| Exercises |
**a)** In the blog post about Borges, Wittgenstein and Middlemarch, why is the writer reading Wittgenstein's Blue and Brown books? Answer in one to three sentences.
**b)** Answer these questions from the blog post about Borges, Wittgenstein and Middlemarch:
(i) Whose lectures does the writer say look great?
(ii) Which book are the quotations taken from?
(iii) What page number is given for the quotation about a microscope and a water-drop?
**c)** Continue the blog post about Borges, Wittgenstein and Middlemarch from the point where it stops.

| Page |
+ + + + + + +

Sunday, September 21, 2008

Scattered Leaves

Hey gang,

Those Borges lectures look great, Ben. I'm excited to listen to them all. That sounds like a cool thesis topic, although I'm completely unfamiliar with that sort of philosophy. Didn't Wittgenstein do something with that. I know he did a lot with examining a philosophy of language. I'm trying to read his Blue and Brown books (they're apparently sort of intros into his hard stuff). Critical Theory could also be good for that sort of philosophy, but I haven't read any of that stuff.

I've also got some good quotes from Middlemarch:

"Even with a microscope directed on a water-drop we find ourselves making interpretations which turn out to be rather coarse;" (p. 60)

"'Why, my dear, doctors must have opinions,'" said Mrs Vincy, 'What are they there for else?'" - I particularly like that one!

"... for we all of us, grave or light, get our thoughts entangled in metaphors, and act fatally on the strength of them." (85)

"He had two selves within him apparently, and they must learn to accommodate each other and bear reciprocal impediments. Strange, that some of us, with quick alternate vision, see beyond our infatuations, and even while we rave on the heights, behold the wide plain where our persistent self pauses and awaits us" (152)

+ + + + + + +

| Given records |
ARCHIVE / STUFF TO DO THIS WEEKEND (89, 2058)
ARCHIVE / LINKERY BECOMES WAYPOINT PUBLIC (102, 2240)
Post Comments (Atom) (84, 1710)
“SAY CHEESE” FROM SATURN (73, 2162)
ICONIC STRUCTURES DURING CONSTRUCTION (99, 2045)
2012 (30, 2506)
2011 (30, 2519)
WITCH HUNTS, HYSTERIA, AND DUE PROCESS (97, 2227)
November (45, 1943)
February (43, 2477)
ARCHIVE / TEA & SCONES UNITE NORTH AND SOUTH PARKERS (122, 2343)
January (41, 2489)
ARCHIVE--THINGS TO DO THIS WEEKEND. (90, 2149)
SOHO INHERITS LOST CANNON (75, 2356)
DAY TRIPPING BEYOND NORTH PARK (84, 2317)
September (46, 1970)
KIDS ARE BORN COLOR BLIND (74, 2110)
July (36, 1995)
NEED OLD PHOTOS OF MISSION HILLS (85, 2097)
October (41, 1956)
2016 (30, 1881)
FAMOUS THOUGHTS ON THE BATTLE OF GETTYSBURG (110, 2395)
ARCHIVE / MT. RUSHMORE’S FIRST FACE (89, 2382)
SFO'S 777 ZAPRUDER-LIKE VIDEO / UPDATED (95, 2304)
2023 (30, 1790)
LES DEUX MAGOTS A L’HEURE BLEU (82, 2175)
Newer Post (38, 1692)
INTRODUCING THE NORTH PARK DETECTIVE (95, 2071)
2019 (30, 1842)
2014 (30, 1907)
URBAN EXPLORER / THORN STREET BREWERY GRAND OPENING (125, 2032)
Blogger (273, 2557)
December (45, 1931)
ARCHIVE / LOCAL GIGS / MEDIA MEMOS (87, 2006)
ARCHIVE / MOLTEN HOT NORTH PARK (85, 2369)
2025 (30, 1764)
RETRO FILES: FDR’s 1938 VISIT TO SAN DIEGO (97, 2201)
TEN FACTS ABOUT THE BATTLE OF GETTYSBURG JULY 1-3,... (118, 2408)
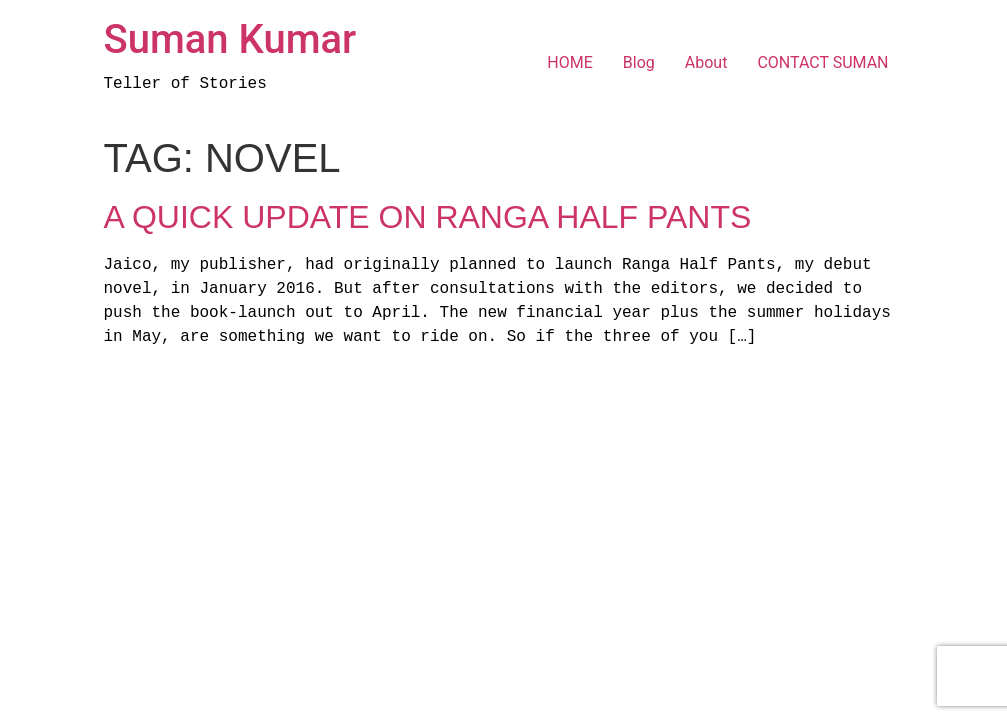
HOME (569, 62)
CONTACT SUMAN (822, 62)
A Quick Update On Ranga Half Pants (428, 217)
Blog (639, 62)
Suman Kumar (230, 39)
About (706, 62)
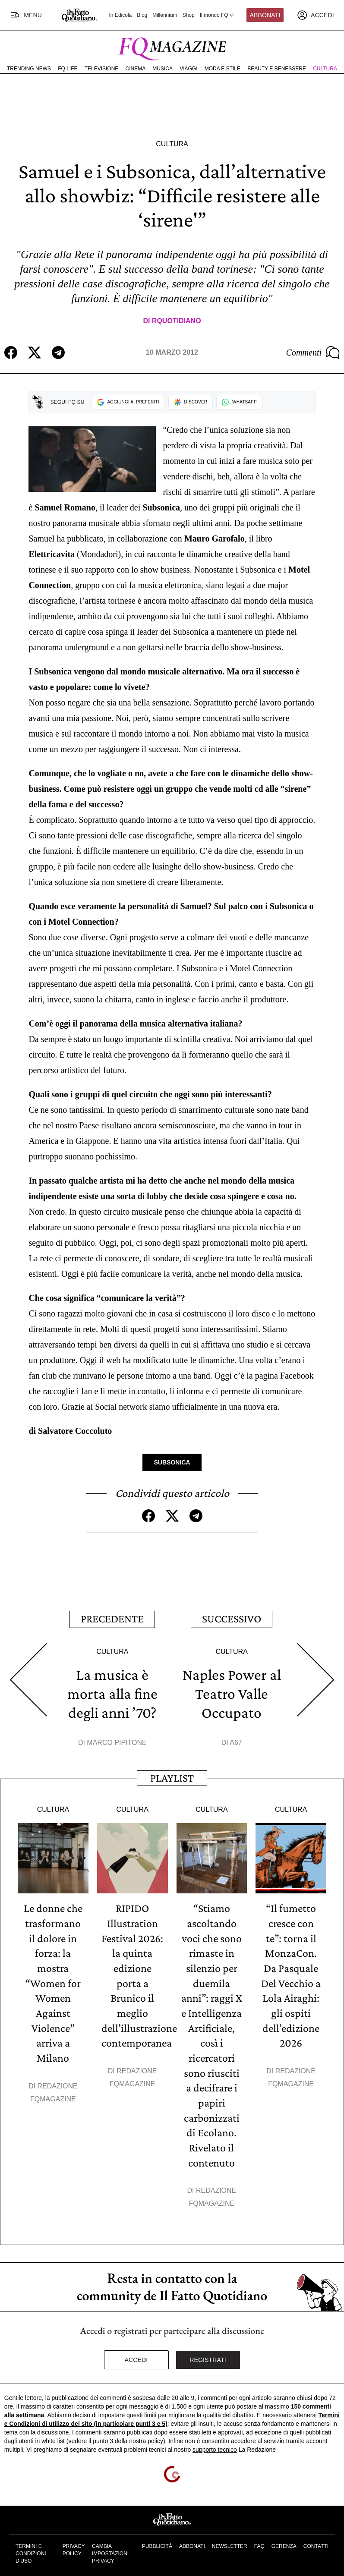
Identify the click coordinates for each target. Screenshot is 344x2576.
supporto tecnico (215, 2442)
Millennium (164, 15)
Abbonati (265, 15)
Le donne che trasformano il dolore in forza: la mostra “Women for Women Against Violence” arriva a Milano (53, 1979)
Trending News (29, 69)
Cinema (136, 69)
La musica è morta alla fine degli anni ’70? (112, 1691)
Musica (162, 69)
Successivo (231, 1618)
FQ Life (67, 69)
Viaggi (188, 69)
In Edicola (120, 15)
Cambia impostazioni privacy (110, 2546)
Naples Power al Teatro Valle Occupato (231, 1691)
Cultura (325, 69)
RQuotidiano (176, 320)
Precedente (112, 1618)
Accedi (136, 2352)
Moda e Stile (222, 69)
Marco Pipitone (116, 1740)
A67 (236, 1740)
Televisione (102, 69)
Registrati (207, 2352)
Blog (142, 15)
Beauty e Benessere (276, 69)
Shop (189, 15)
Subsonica (172, 1462)
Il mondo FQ (217, 15)
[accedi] (315, 15)
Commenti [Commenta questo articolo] (313, 352)
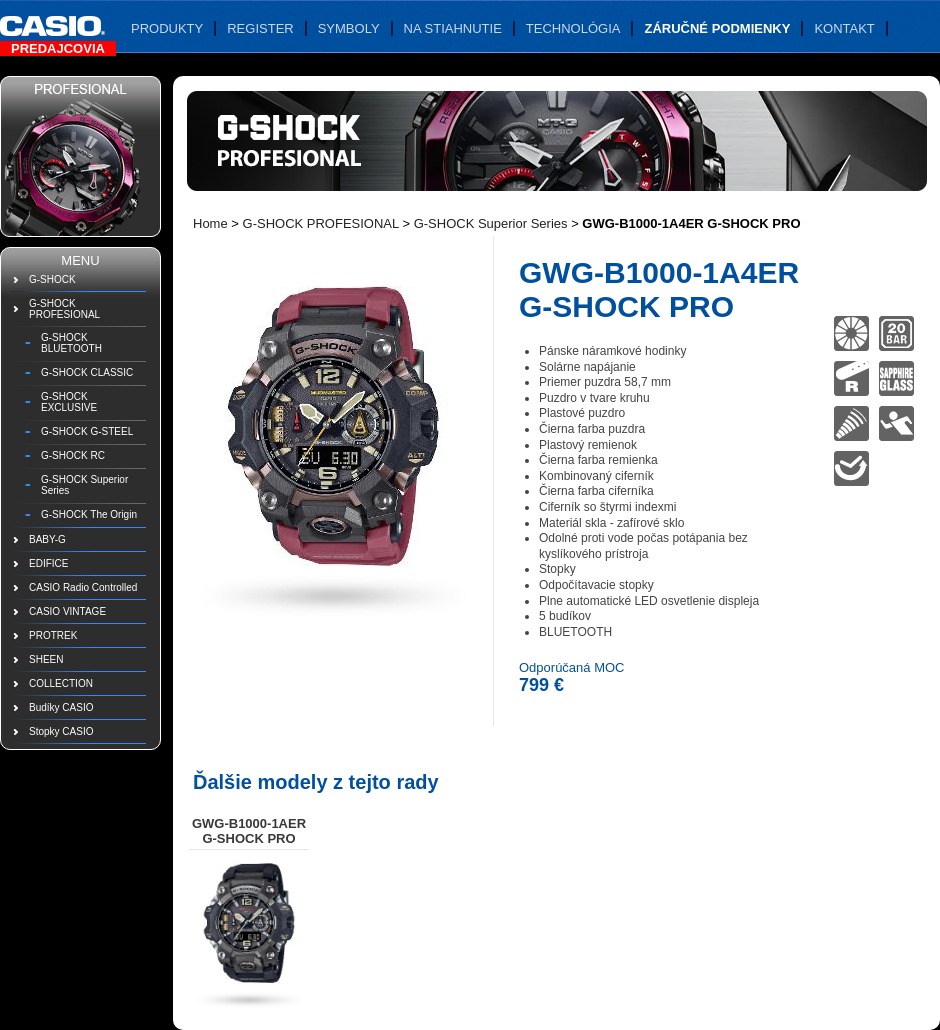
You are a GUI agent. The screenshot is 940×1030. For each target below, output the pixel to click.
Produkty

+ + + + + + +

| Results of the tasks |
**a)** The writer is reading them because they are apparently a kind of introduction to Wittgenstein's harder work.

**b)**
(i) Borges's lectures.
(ii) Middlemarch.
(iii) Page 60.

**c)**
And what is, I think, the most stunningly beautiful passage in the entire novel (at least so far as I have read, which is to say, not so far).

Eliot writes about the banality of a scene she describes and justifies its inclusion in the novel.

"That element of tragedy which lies in the very fact of frequency, has not yet wrought itself into the coarse emotion of mankind; and perhaps our frames could hardly bear much of it. If we had a keen vision and feeling of all ordinary human life, it would be like heraring the grass grow and the squirrel's heart beat, and we should die of that roar which lies on the other side of silence. As it is, the quickest of us walk about well wadded with stupidity." (194)

Good to hear from you all.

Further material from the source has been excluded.